A semana na Universidade Federal da Fronteira (UFFS) foi marcada por divergências de opiniões sobre o resultado do pedido de destituição do reitor nomeado, professor Marcelo Recktenvald, ao Ministério da Educação (MEC). A recomendação foi votada no Conselho Universitário (Consuni) em sessão especial realizada na tarde de segunda-feira, 30 de setembro.
O impasse sobre quantos votos seriam necessários para aprovar a pauta, causou polêmica entre os conselheiros. O reitor e o vice-reitor se declaram impedidos de conduzir a sessão e com 35 votos favoráveis à destituição, 12 contrários, duas abstenções e duas ausências, o presidente designado do Consuni e pró-reitor de Gestão de Pessoas, Claunir Pavan, arquivou a pauta, pois o pedido não havia sido aprovado e encerrou a reunião.
Na manhã de sexta-feira (4), a redação do Jornal Bom Dia recebeu o vice-reitor, Gismael Perin, que explicou como ocorreu a reunião, os resultados e os motivos pelos quais o pedido está rendendo discussões.
“Nós estamos vivendo uma situação bem especial na universidade, pois mudou a gestão Executiva, representada pela reitoria, mas os membros do Consuni também estão assumindo a função agora. Nesse contexto, tudo está sendo novidade, tanto para nós quanto para eles. E, por mais que haja uma divisão estatutária entre as funções, o trabalho será realizado em conjunto”, pontuou Perin.
Com isso, o vice-reitor acredita que há alguns equívocos na interpretação do regimento interno, documento que orienta as sessões. “Esse encontro tinha pauta única, visando discutir exclusivamente a proposição ao presidente Jair Bolsonaro que nossa chapa fosse destituída. No entanto, a votação exigia a maioria absoluta, ou seja, dois terços que totalizam 36 votos. Após o resultado ser divulgado, um dos membros pediu a palavra para fazer uma questão de ordem, só que o regimento é claro, esse pedido não pode ser feito quando estamos em regime de votação”, argumentou, citando ainda, que a questão de ordem só pode ser acionada quando a pauta está em discussão.

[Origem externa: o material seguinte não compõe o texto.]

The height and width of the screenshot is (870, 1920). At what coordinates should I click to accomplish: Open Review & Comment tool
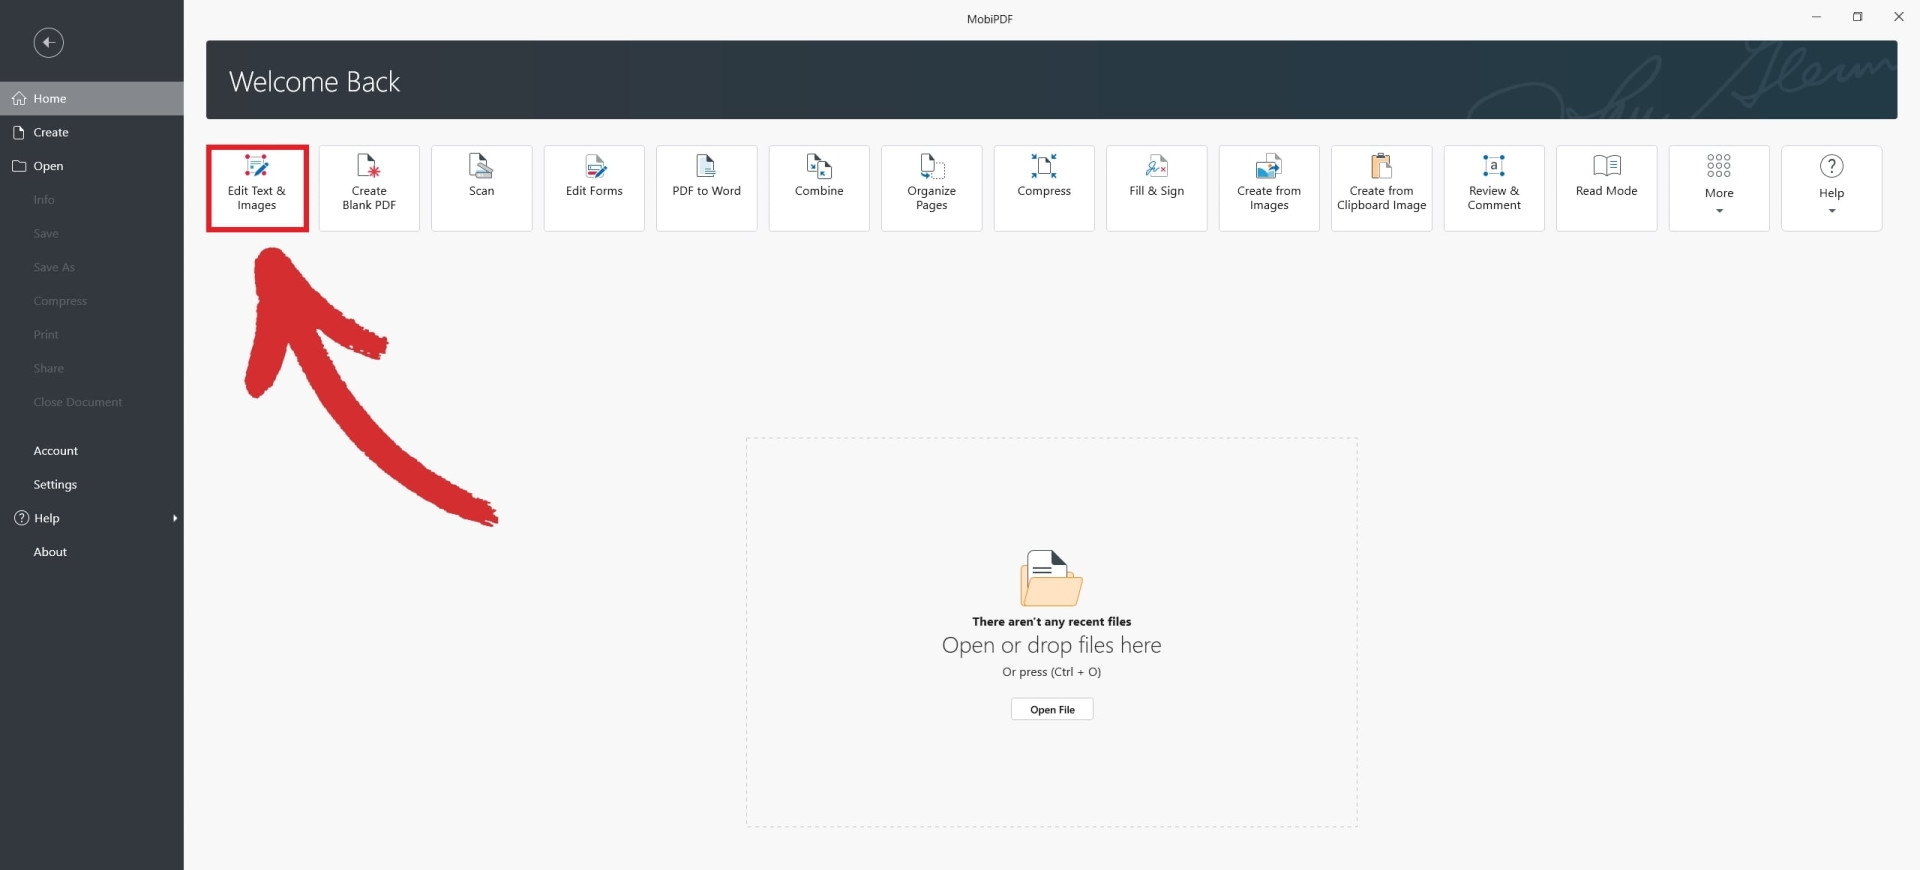[x=1493, y=187]
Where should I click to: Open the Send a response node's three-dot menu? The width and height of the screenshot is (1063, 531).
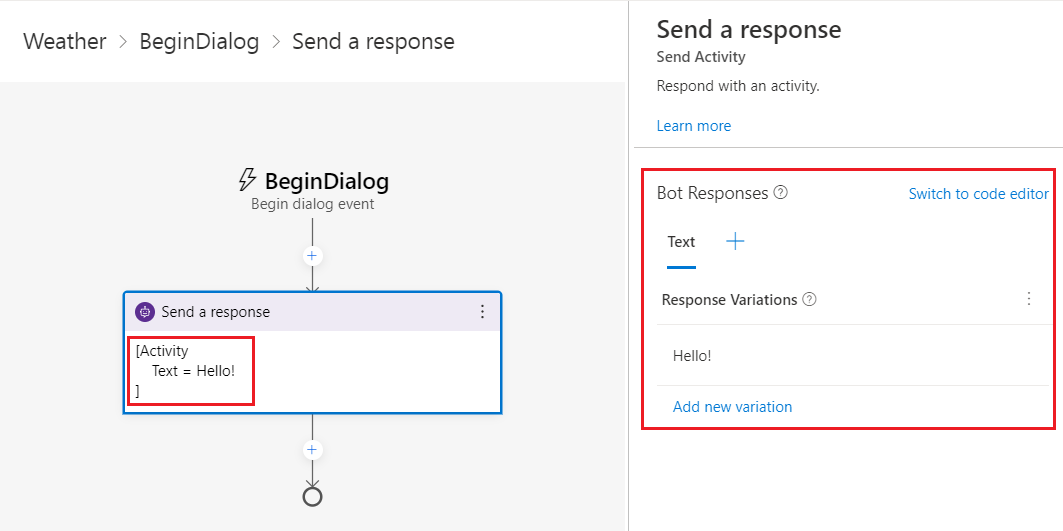click(x=482, y=312)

“No momento em que se termina a votação e a pauta é encerrada, que neste caso foi arquivada, a questão de ordem só pode estar relacionada ao próximo assunto. Contudo, era uma sessão especial e não tinha outros pontos para debatermos. É importante destacar também que essa fala se refere à maneira pela qual o presidente está conduzindo a reunião, se está respeitando o estatuto e os regimentos da universidade”, acrescentou.
Para Perin, do ponto de vista legal, não houve nenhum equívoco. “Antes do resultado, ninguém havia questionado a base da votação. Então, era consenso de que seriam necessários 36 membros favoráveis para que a pauta fosse aprovada. A sessão ocorreu de maneira tranquila, quem solicitou a reunião apresentou o tema por 20 minutos e depois o Marcelo se defendeu pelo mesmo período. Havia, ainda, um parecer da Advocacia-Geral da União (AGU) sobre a nulidade do processo. Porém, a própria justificativa não tinha embasamento, pois não há nenhum erro de conduta cometido pelo reitor”.
Com relação a contagem, o vice-reitor afirmou que mesmo com as ausências, os conselheiros tinham direito ao voto. “Tanto as ausências quanto o Marcelo e eu, tínhamos que ser considerados no quórum, pois nós nos declaramos impedidos de presidir a reunião e não de votar”, concluiu.